- Directive: Rewrite all of the records below, changing "Contact us" to "Get in touch" and leaving everything else as it is.

- Source records:
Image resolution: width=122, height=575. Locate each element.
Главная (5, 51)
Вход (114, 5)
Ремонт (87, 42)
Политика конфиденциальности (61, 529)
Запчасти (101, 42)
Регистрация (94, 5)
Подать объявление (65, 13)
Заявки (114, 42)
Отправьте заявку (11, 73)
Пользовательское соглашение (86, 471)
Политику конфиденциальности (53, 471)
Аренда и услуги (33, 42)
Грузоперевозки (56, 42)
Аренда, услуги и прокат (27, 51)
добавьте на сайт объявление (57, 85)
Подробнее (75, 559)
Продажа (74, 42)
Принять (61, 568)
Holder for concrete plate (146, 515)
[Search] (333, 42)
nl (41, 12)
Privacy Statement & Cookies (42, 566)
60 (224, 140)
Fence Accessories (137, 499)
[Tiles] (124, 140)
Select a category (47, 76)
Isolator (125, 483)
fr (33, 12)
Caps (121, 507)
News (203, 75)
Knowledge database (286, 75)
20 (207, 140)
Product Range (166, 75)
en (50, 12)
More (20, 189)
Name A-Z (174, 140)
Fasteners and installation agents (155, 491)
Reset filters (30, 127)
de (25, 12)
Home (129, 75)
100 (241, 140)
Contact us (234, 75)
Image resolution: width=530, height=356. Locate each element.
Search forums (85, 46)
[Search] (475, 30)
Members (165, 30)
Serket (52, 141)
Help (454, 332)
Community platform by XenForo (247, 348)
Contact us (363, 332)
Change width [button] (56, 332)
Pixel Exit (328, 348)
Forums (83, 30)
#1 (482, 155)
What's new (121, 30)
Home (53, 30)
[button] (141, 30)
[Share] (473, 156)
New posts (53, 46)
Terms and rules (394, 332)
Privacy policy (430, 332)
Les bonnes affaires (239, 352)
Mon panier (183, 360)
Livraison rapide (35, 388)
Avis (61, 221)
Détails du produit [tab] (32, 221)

- The answer:
Image resolution: width=122, height=575. Locate each element.
Главная (5, 51)
Вход (114, 5)
Ремонт (87, 42)
Политика конфиденциальности (61, 529)
Запчасти (101, 42)
Регистрация (94, 5)
Подать объявление (65, 13)
Заявки (114, 42)
Отправьте заявку (11, 73)
Пользовательское соглашение (86, 471)
Политику конфиденциальности (53, 471)
Аренда и услуги (33, 42)
Грузоперевозки (56, 42)
Аренда, услуги и прокат (27, 51)
добавьте на сайт объявление (57, 85)
Подробнее (75, 559)
Продажа (74, 42)
Принять (61, 568)
Holder for concrete plate (146, 515)
[Search] (333, 42)
nl (41, 12)
Privacy Statement & Cookies (42, 566)
60 (224, 140)
Fence Accessories (137, 499)
[Tiles] (124, 140)
Select a category (47, 76)
Isolator (125, 483)
fr (33, 12)
Caps (121, 507)
News (203, 75)
Knowledge database (286, 75)
20 (207, 140)
Product Range (166, 75)
en (50, 12)
More (20, 189)
Name A-Z (174, 140)
Fasteners and installation agents (155, 491)
Reset filters (30, 127)
de (25, 12)
Home (129, 75)
100 (241, 140)
Get in touch (234, 75)
Image resolution: width=530, height=356. Locate each element.
Search forums (85, 46)
[Search] (475, 30)
Members (165, 30)
Serket (52, 141)
Help (454, 332)
Community platform by XenForo (247, 348)
Get in touch (363, 332)
Change width [button] (56, 332)
Pixel Exit (328, 348)
Forums (83, 30)
#1 (482, 155)
What's new (121, 30)
Home (53, 30)
[button] (141, 30)
[Share] (473, 156)
New posts (53, 46)
Terms and rules (394, 332)
Privacy policy (430, 332)
Les bonnes affaires (239, 352)
Mon panier (183, 360)
Livraison rapide (35, 388)
Avis (61, 221)
Détails du produit [tab] (32, 221)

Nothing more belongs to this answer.